Date of Report: October 14, 2024
Broker: Maybank Sekuritas Indonesia
Stock Rating and Target Price
- Current Rating: BUY
- 12-Month Price Target: IDR 5,250 (+10% upside)
- Current Share Price: IDR 5,075
- Valuation Metrics:
- FY24E Price-to-Earnings (P/E): 7.1x
- Dividend Yield: 6%
- Price-to-Book (P/B): 1.2x
- Net Dividend Yield: 9.2% (FY23A), 5.9% (FY24E)
Overview of Astra International
Astra International (ASII) is a diversified conglomerate with strong market leadership in Indonesia’s automotive sector. The company is involved in several sectors, including automotive, financial services, heavy equipment, plantations, and more.
Key Business Segments:
- Automotive: Dominates Indonesia’s market with a 55% car market share and 77% motorcycle market share.
- Financial Services: Supports automotive business, with around 20% market share for car and motorbike financing.
- Heavy Equipment: A significant player in both heavy equipment and contract mining markets.
- Healthcare: Recently expanded into healthcare, acquiring a 95% stake in Heartology Cardiovascular Hospital in Jakarta.
Recent Performance
Automotive Sales Trends
- Car Sales:
- September 2024 car sales fell 5% month-over-month (MoM) and 9% year-over-year (YoY), totaling 72.7k units.
- 9M24 car sales dropped by 16% YoY, reaching 633k units.
- Motorcycle Sales:
- September 2024 sales fell 8% MoM but increased 4% YoY to 528.7k units.
- 9M24 sales were 4.87m units, a 3% YoY increase and 11% above the 2017-2023 average.
Despite the slowdown, Astra International’s market share remained stable at 55% for cars and 77% for motorcycles. The company has managed to retain its dominance even in the face of new entrants like BYD and increased competition from electric vehicle (EV) makers.
Market Share Insights
- Toyota and Daihatsu: ASII holds the largest distributorships in Indonesia, with Toyota gaining +90bps market share in September 2024.
- Honda and Hyundai: Both brands saw losses in market share due to competition from newer models.
- BYD: Lost 100bps in market share, dropping to 2.9% from a peak of 3.9%.
Expansion into Healthcare
Astra International has ventured into the healthcare sector by acquiring a 95% stake in Heartology Cardiovascular Hospital. The hospital is a 50-bed specialized cardio facility in Jakarta.
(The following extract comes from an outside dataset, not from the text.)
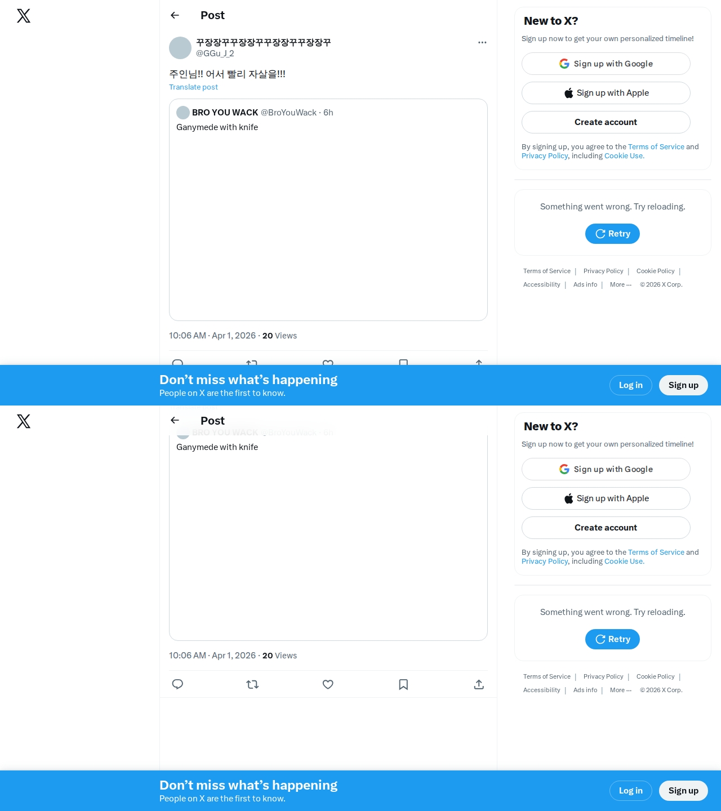Click Sign up on the middle blue banner
This screenshot has width=721, height=811.
[683, 385]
Though the investment is small, the company aims to generate IDR 1.2-1.5 trillion in profit from its healthcare division by FY30E. The move is part of Astra’s strategy to diversify away from its core automotive business.
Financial Overview
Key Financial Metrics (FY24E):
- Revenue: IDR 307.7 trillion (down 2.8% YoY)
- EBITDA: IDR 51.4 trillion
- Core Net Profit: IDR 30.2 trillion (down 10.9% YoY)
- Free Cash Flow (FCF): 13.3% yield expected in FY24E
- Debt to EBITDA Ratio: 1.5x
Revenue Breakdown
- The automotive division is expected to continue driving the majority of earnings, contributing about 60-65% of FY24E earnings.
- Astra’s balance sheet remains robust, enabling the company to maintain a dividend payout ratio of 40%.
Risks and Opportunities
Upside Opportunities
- New model launches, particularly electric vehicles (EVs) from Toyota, could boost demand.
- A recovery in coal and crude palm oil (CPO) prices could benefit the heavy equipment and motorcycle divisions.
- Lower interest rates would translate to reduced auto financing rates, encouraging higher demand.
Downside Risks
- Weaker-than-expected auto demand due to a slow economic recovery.
- Increased competition from EV manufacturers, which could erode ASII’s dominant market share.
- Government policies, such as higher ICE (Internal Combustion Engine) tax or lower fuel subsidies, could negatively impact automotive sales.
Environmental, Social, and Governance (ESG) Considerations
Astra International has a strong focus on ESG, particularly in the environmental arena. The company has launched initiatives like Astra Green Company and Astra Green Energy to promote energy efficiency and reduce greenhouse gas emissions. In 2022, Astra achieved a 10% reduction in emissions compared to its 2019 baseline, and 43% of total energy consumed came from renewable sources.
Conclusion
Astra International remains a dominant player in Indonesia’s automotive market, with stable market share despite challenges from new entrants and weakening demand. The company’s expansion into healthcare provides new growth avenues, while its strong financial position ensures resilience. However, macroeconomic factors and rising competition in the automotive industry present significant risks moving forward.